– Он говорит, что был настолько поражен… объектом твоего поиска, что хочет подарить банку прекрасного чая в знак уважения к твоему интересу… к такой тибетской редкости, как дихроя, – перевел Джимми.
– Сесе!11 – с улыбкой поблагодарил я щедрого торговца.
Тибетец, сияя, передал банку Павлу, стоящему к нему ближе всех, и, помахав всем на прощание, ушел обратно в магазин.
– Ну что, на безрыбье и чай – дихроя? – подмигнул мне Лама.
– Ну, еще не вечер, может, это только начало везения? – хмыкнул я.
Однако Боря оказался прав: найти дихрою в тот вечер мне снова было не суждено.
•••
Февраль 1901 года
Потала. Аудиенция у Далай-ламы. Обещание
Воспользовавшись помощью друзей, находившихся в Лхасе, Даший смог добиться скорейшего рассмотрения прошений самого Дашия и, заодно, Гомбожаба.
– Поверить не могу, что ты даже не спросил меня, – честно признался Цыбиков, застегивая дорожную сумку.
Даший, стоящий в дверях комнаты, усмехнулся и сказал:
– А зачем спрашивать? Я знал, что ты хочешь аудиенции. Каждый паломник хочет, иначе зачем вообще ехать в Лхасу?
– И то верно… – пробормотал Цыбиков, закидывая сумку на плечо.
Она получилась довольно легкой: востоковед попросту не знал, что может пригодиться ему во дворце Потала.
– Держи, – спохватившись, Гомбожаб достал из кошеля восемь ланов серебра и протянул их Дашию.
Тот без вопросов забрал деньги и сказал:
– Пошли. Говорят, лучше прийти во дворец не позже полудня, а идти нам немало…
– Идем-идем, – кивнул Цыбиков и вышел из комнаты следом за товарищем.
Паломники спустились на первый этаж, кивнули Цэрин, что-то записывающей в большой журнал гусиным пером, и уже почти достигли двери, когда она открылась и в прихожую впорхнула Тинджол. Она была настолько легка и воздушна, что Цыбиков не придумал слова лучше, чтобы описать ее появление.
«Впорхнула. Как… колибри? Беззаботная пташка…»
– О, Гомбожаб, – чуть смутившись от неожиданности, робко улыбнулась Тинджол. – Привет. Ты куда-то уезжаешь?
– Мы идем в Потал, – покосившись в сторону Дашия, который с интересом рассматривал девушку, сказал Цыбиков. – На аудиенцию к Далай-ламе.

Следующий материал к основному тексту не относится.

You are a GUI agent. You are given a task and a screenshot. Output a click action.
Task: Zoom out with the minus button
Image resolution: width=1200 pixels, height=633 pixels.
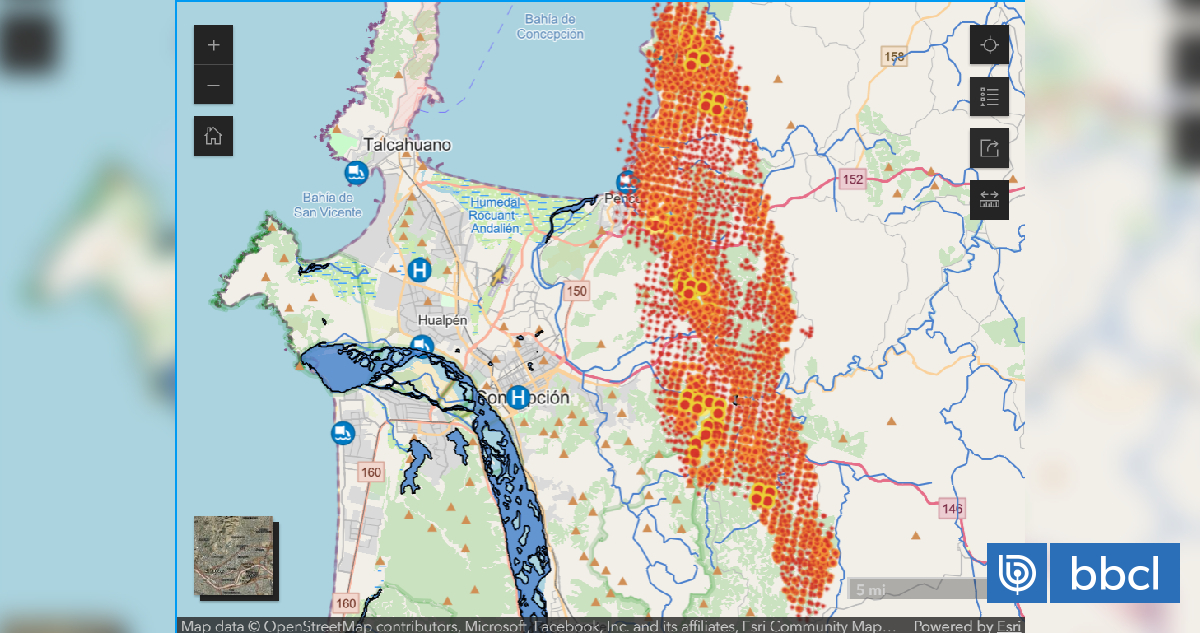(x=213, y=85)
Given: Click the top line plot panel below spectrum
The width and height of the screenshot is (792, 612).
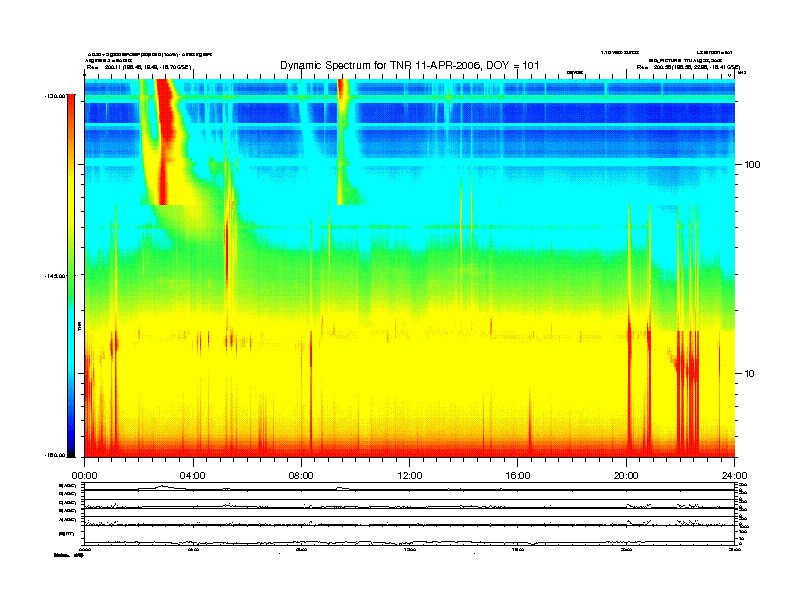Looking at the screenshot, I should pyautogui.click(x=409, y=488).
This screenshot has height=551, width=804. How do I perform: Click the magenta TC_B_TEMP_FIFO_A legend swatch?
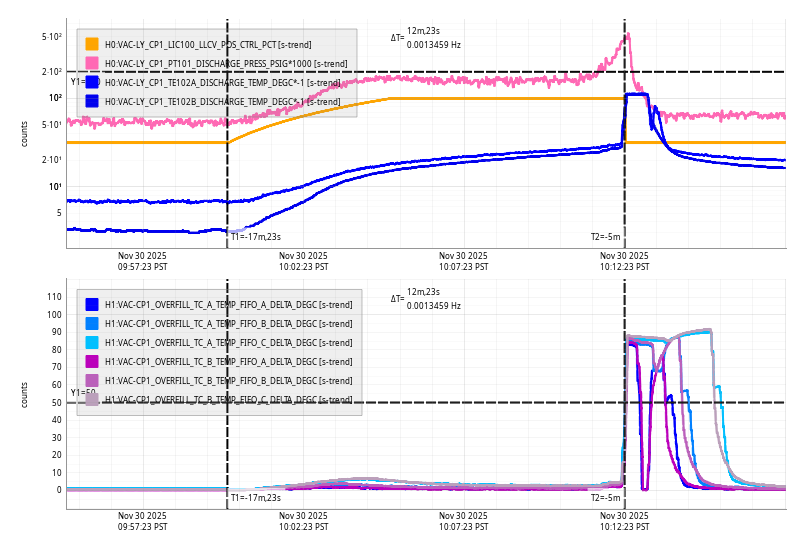(92, 361)
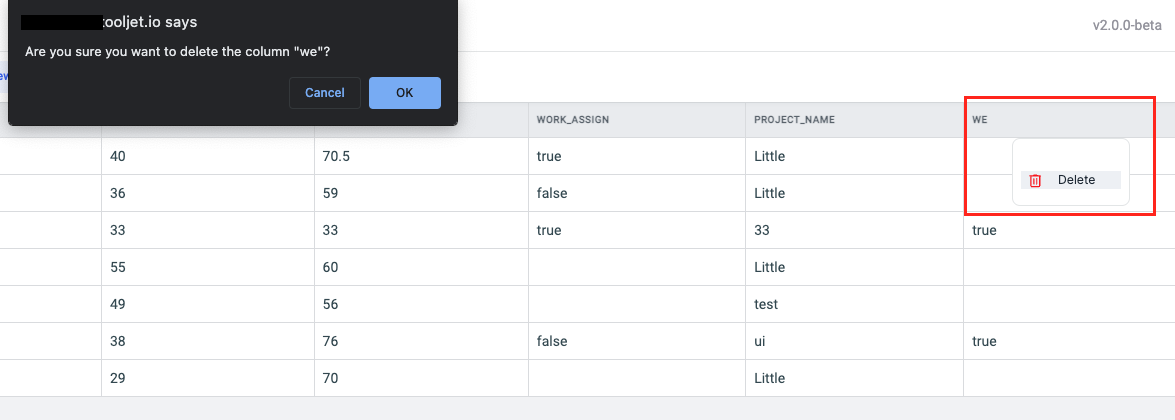Viewport: 1175px width, 420px height.
Task: Click the red trash icon beside Delete
Action: click(1035, 180)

Тинджол, поколебавшись мгновение, подступила к Гомбожабу и, сжав его руку в своей, шепнула:
– Удачи.
– Спасибо, – успел ответить Цыбиков, прежде чем Цэрин за спиной воскликнула:
– Тинджол! Ты чего там застряла? Живо на кухню!
– Иду, мам, – тут же выпустив руку востоковеда, ответила девушка и, в последний раз заглянув Цыбикову в глаза, покорно поспешила прочь.
– Пойдем, – сказал Даший, придерживая входную дверь.
Цыбиков обернулся… и невольно вздрогнул, наткнувшись на тяжелый взгляд Цэрин. Когда их глаза встретились, хозяйка чинно кивнула Гомбожабу и вслед за дочкой скрылась за дверью кухни.
– Ну чего ты там? – нетерпеливо произнес Даший.
– Да иду, иду… – буркнул Цыбиков и вышел из гостиницы.
«Это, видимо, все из-за меня? – размышлял он, шагая по улице. – Но что такого мы делаем? Просто болтаем… ну, взяла она меня за руку. Из-за этого Цэрин так завелась?»
– Кто эта девушка? – спросил Даший, когда они отошли от гостиницы на достаточное расстояние.
– Дочь хозяйки, Тинджол, – ответил Гомбожаб.
– Дочь? Надо же… а я решил, что служанка… ну, тогда все понятно.
– Что тебе понятно? – недоуменно нахмурился Цыбиков.
– Ну… она так на тебя смотрит, за руку взяла… конечно, хозяйке это не понравилось.
– Стой, Даший… Я вообще не пойму, о чем ты толкуешь? Как на меня смотрит Тинджол?
– А ты сам не чувствуешь? – хмыкнул Даший. – Ты ей нравишься, а матери это не нравится – ты же паломник, сегодня здесь, а завтра уедешь к себе, и поминай как звали… Конечно, она не хочет, чтобы дочка связывалась с таким.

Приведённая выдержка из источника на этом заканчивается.